Selected extract
■ ■ ■ ■ ■ ■ ■
MscL serves as a last resort emergency release valve in case of severe osmotic shock46 and is a commonly used model for mechanosensation. The channel activates with increasing bilayer tension, opening a large (∼3 nS), nonselective pore. As MscL senses bilayer tension, it should be sensitive to changes in bilayer properties. Indeed, MscL’s gating threshold is affected by bilayer thicknesses and the asymmetric insertion of amphiphiles or lysophosphatidylcholine (LPC) into the bilayer.47,48 The effects on MscL gating were determined in asolectin lipid vesicles using a calcein fluorescence dequenching assay.49 The G22C MscL mutant was incorporated in fluorophore-filled vesicles and the channels were activated by adding the positively charged sulfhydryl reagent [2-(trimethylammonium)ethyl] methanethiosulfonate bromide (MTSET), which reacts with Cys22 and thereby weakens the gate—allowing for channel activation without applied tension.50 Channel activation was monitored by the increase in fluorescence as calcein exited LUVs through open MscL channels (Figure 3a, control). All the phytochemicals tested modified MscL function, reducing MscL activity to 50% of control (for both maximal release and efflux rate) at 2–130 μM (nominal concentration) (Figure 3b, c), with curcumin being the most potent. The phytochemicals inhibited channel activation similarly, reducing both the initial rate and steady-state fluorescence intensity (Figure 3).
■ ■ ■ ■ ■ ■ ■
Excerpted data
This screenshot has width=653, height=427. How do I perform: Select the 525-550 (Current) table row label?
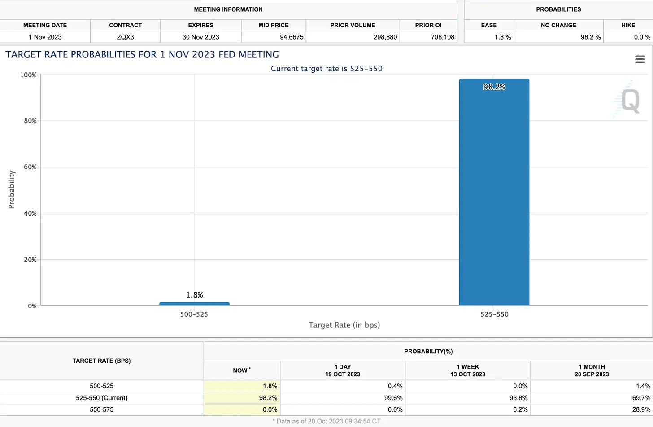point(101,398)
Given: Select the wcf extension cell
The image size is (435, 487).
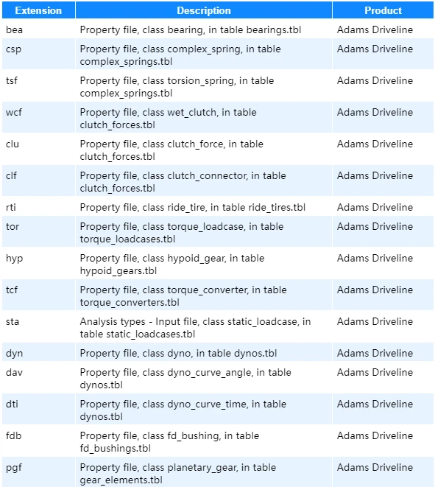Looking at the screenshot, I should [x=38, y=118].
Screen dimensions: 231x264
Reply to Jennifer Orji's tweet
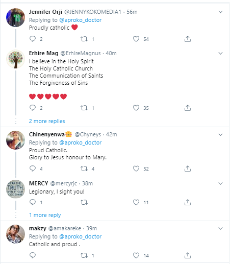pyautogui.click(x=33, y=39)
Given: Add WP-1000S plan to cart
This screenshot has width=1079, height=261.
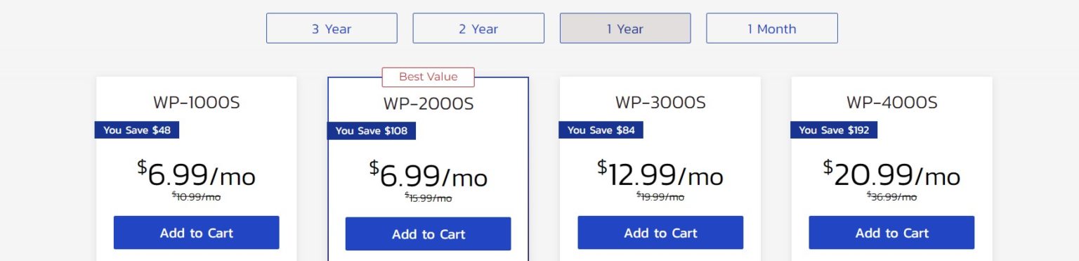Looking at the screenshot, I should pos(197,233).
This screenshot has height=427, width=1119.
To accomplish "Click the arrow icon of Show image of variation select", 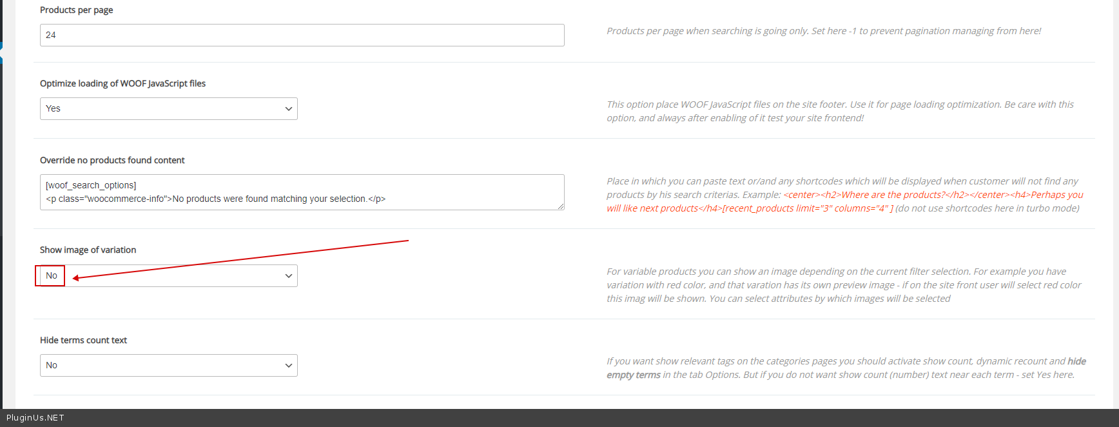I will click(x=288, y=276).
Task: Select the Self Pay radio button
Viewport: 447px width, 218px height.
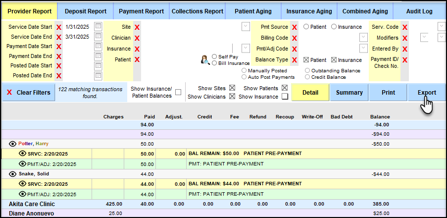Action: point(214,57)
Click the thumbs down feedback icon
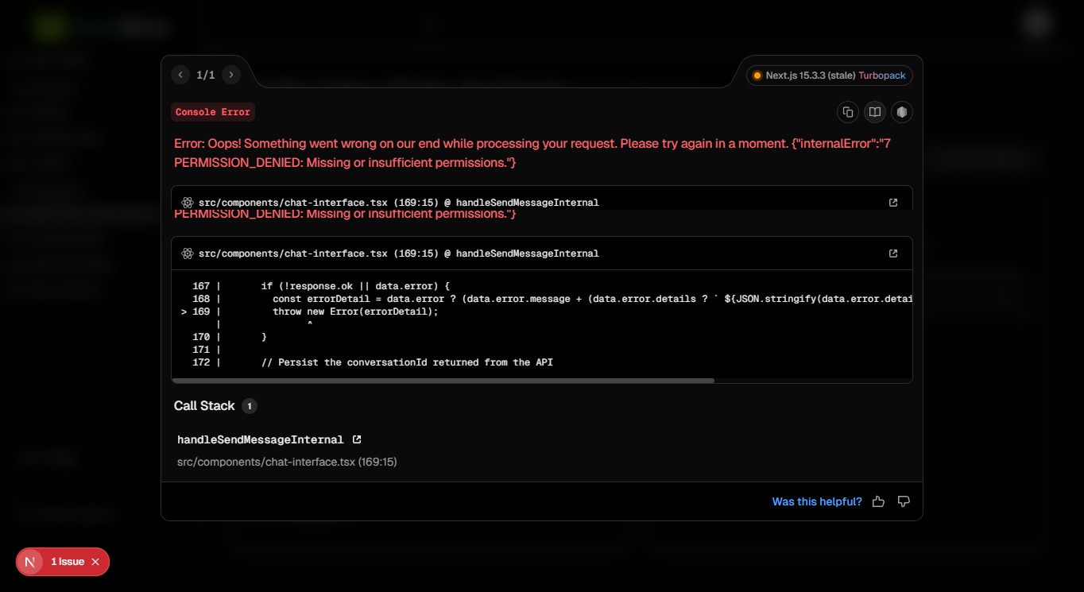 point(904,501)
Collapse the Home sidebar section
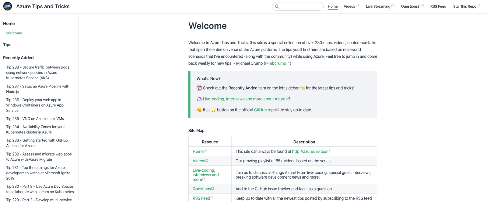Viewport: 487px width, 202px height. tap(9, 23)
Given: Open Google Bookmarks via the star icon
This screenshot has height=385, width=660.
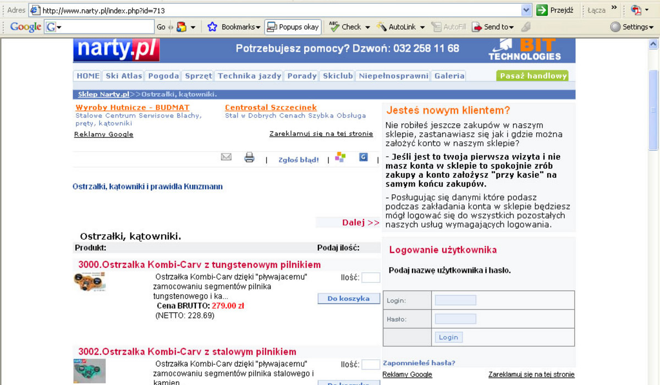Looking at the screenshot, I should click(212, 26).
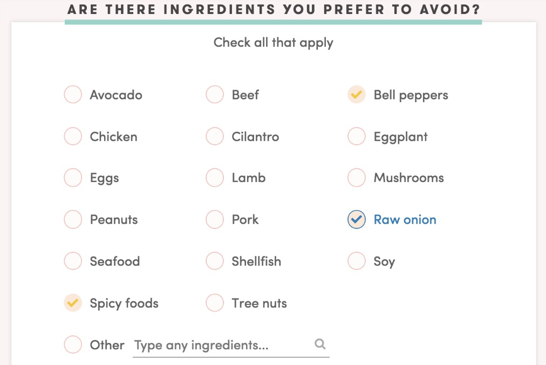Tick the Beef option
This screenshot has width=546, height=365.
(x=215, y=94)
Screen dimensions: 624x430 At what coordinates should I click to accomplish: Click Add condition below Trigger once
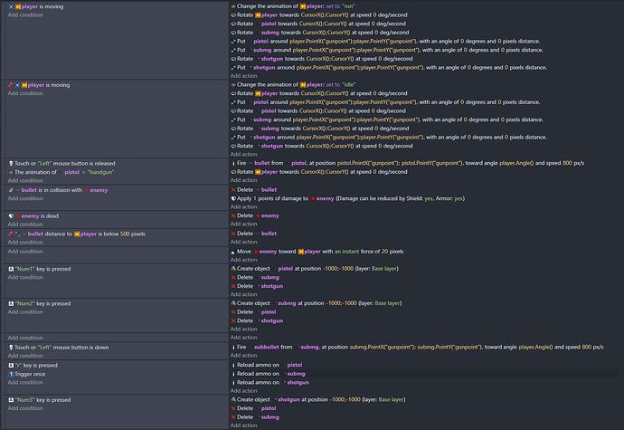24,382
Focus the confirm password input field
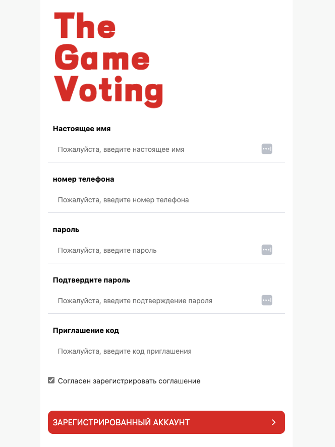The width and height of the screenshot is (335, 447). click(156, 301)
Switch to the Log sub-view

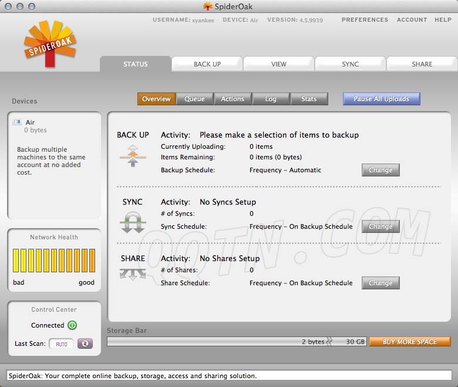(x=271, y=99)
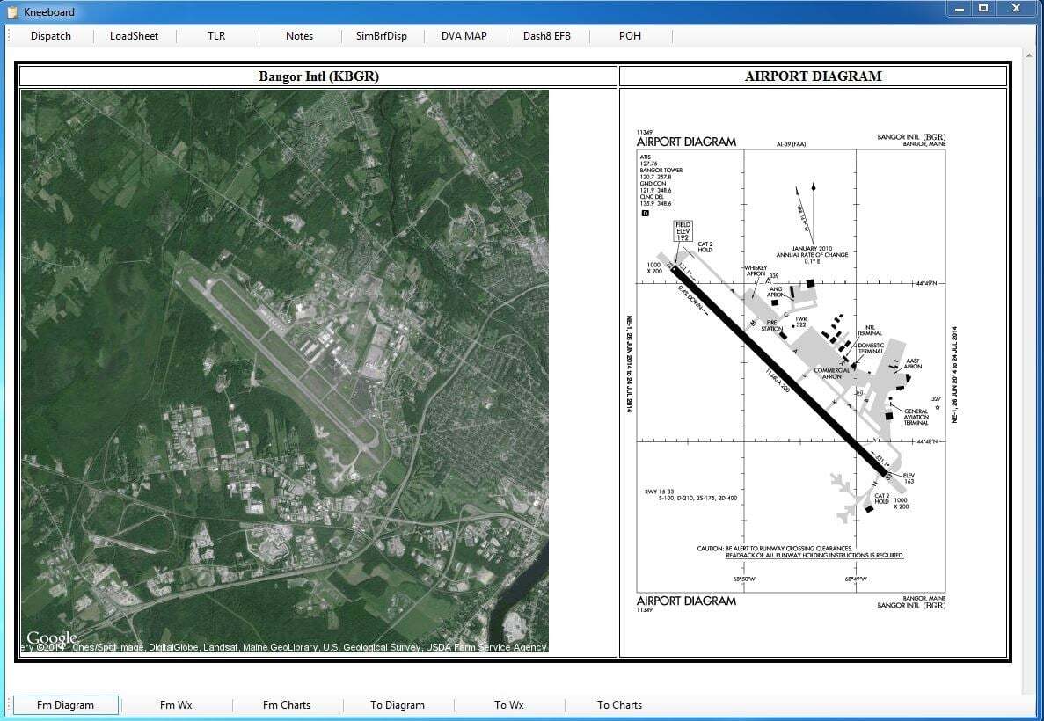The image size is (1044, 721).
Task: Select the Fm Diagram bottom tab
Action: click(65, 705)
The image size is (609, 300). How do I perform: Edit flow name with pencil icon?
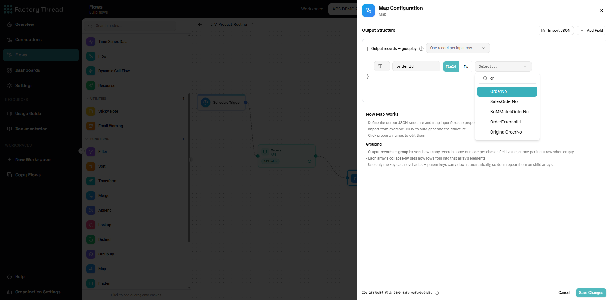(251, 24)
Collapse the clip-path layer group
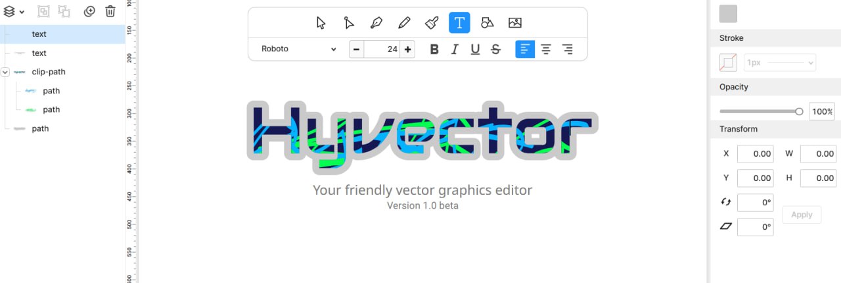The width and height of the screenshot is (841, 283). pos(6,72)
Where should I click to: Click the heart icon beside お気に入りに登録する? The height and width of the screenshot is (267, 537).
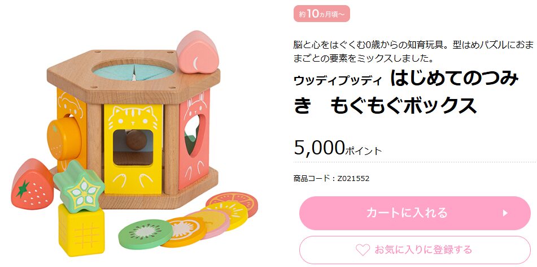coord(363,249)
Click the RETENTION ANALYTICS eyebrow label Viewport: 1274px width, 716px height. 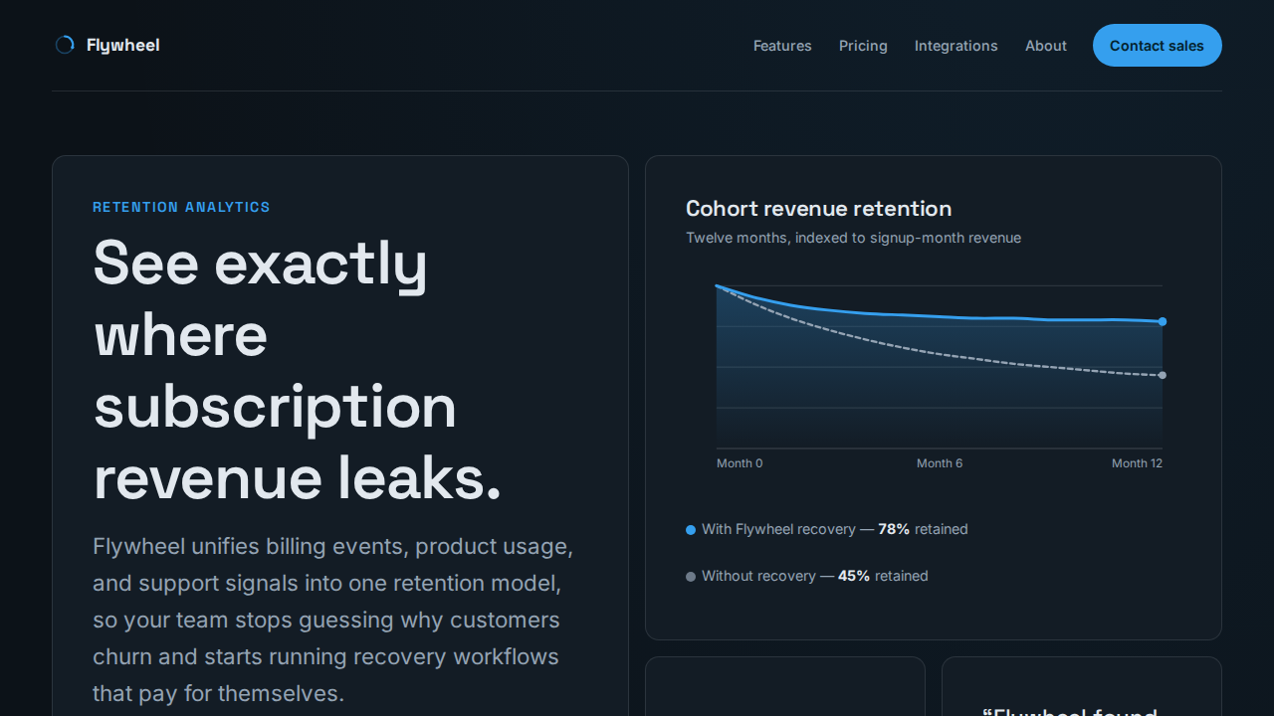[x=181, y=207]
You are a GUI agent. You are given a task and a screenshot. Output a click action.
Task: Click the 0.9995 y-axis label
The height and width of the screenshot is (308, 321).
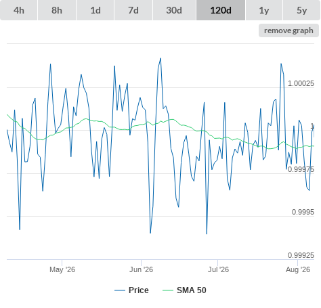(303, 212)
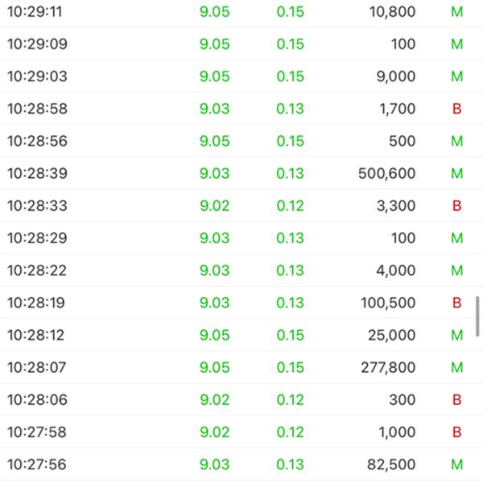483x483 pixels.
Task: Click the vertical scrollbar thumb
Action: pyautogui.click(x=479, y=316)
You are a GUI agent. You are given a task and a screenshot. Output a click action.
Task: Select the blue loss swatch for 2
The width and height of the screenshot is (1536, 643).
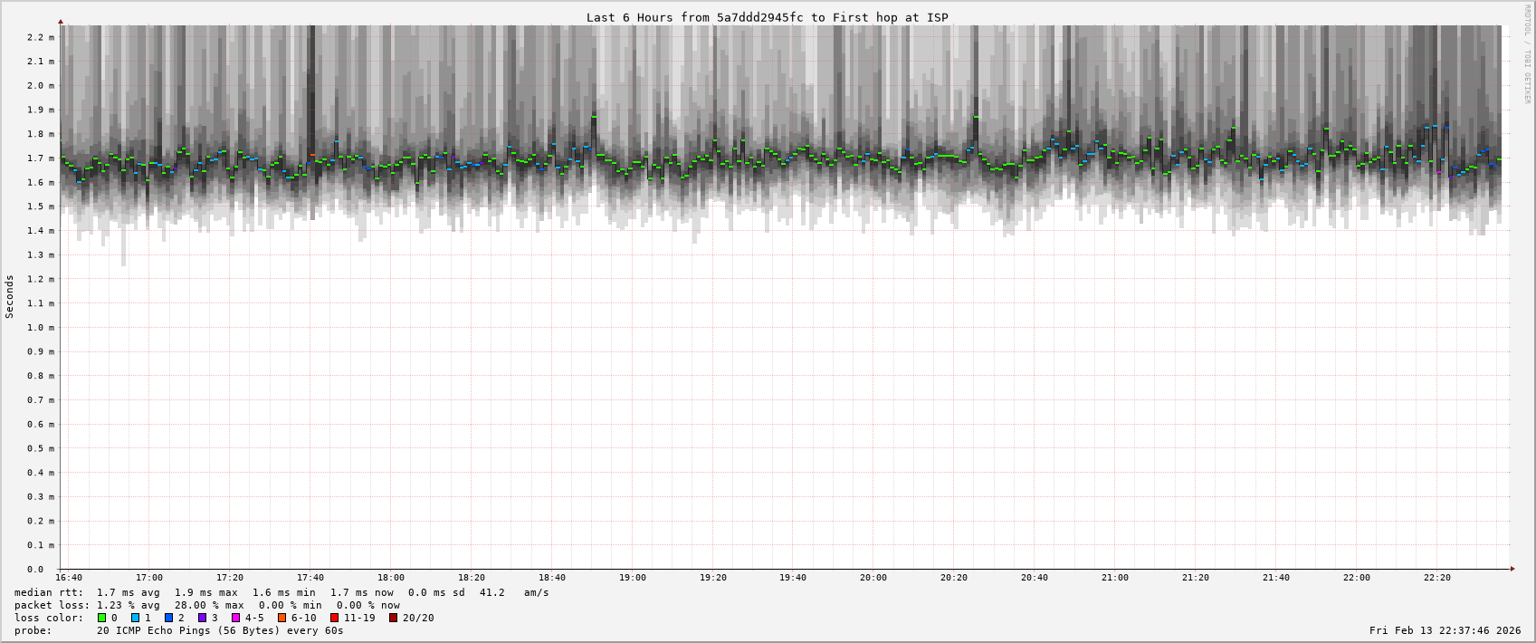click(x=168, y=618)
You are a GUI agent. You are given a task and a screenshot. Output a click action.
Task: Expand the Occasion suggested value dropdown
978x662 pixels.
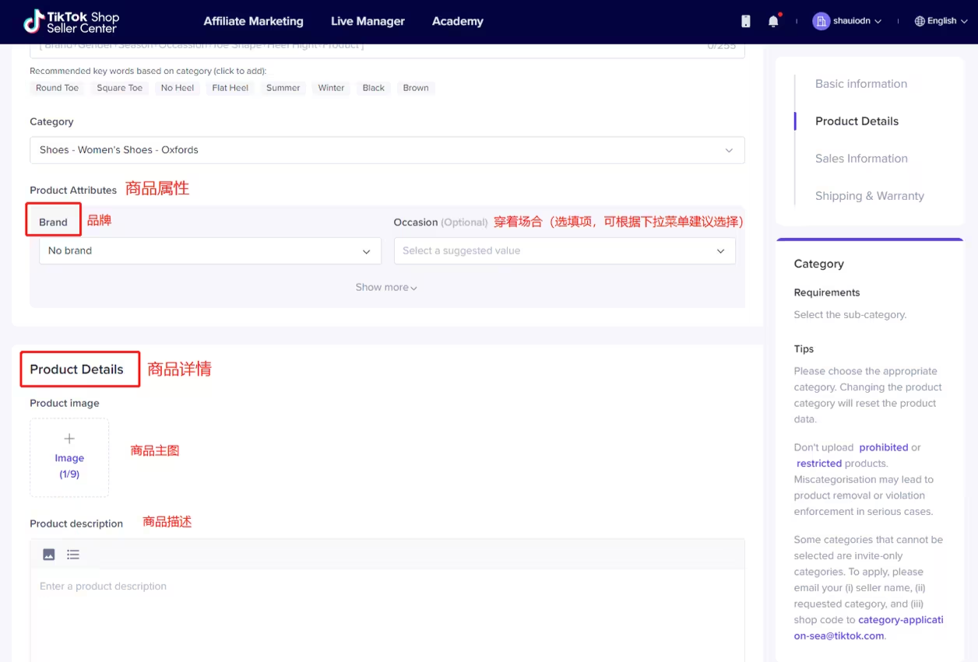(x=565, y=251)
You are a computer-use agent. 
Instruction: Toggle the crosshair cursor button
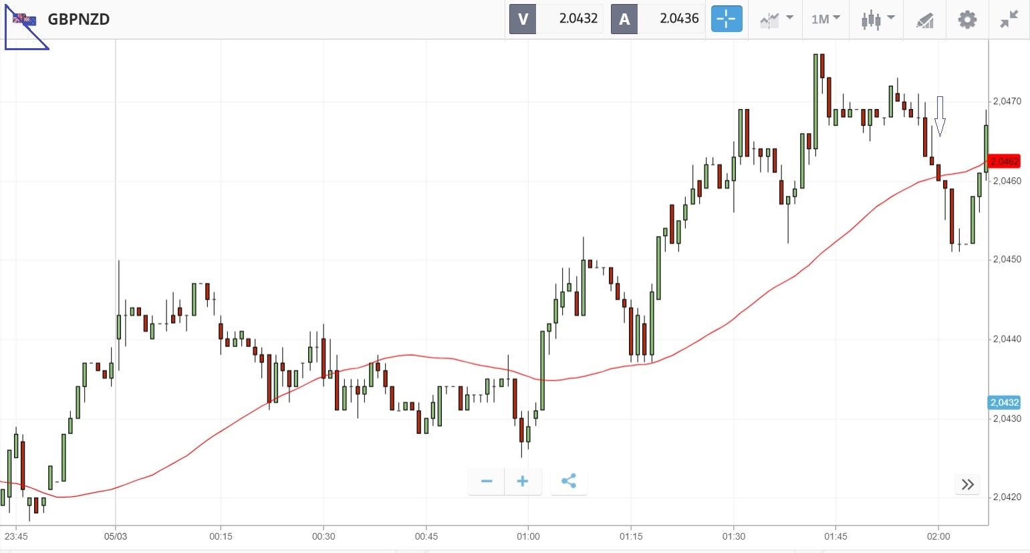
■ ■ ■ ■ ■ ■ ■
Task
According to the MscL passage, which phytochemical inhibited MscL most potently? The entries have no connection to the MscL passage.

Answer to this problem
Curcumin.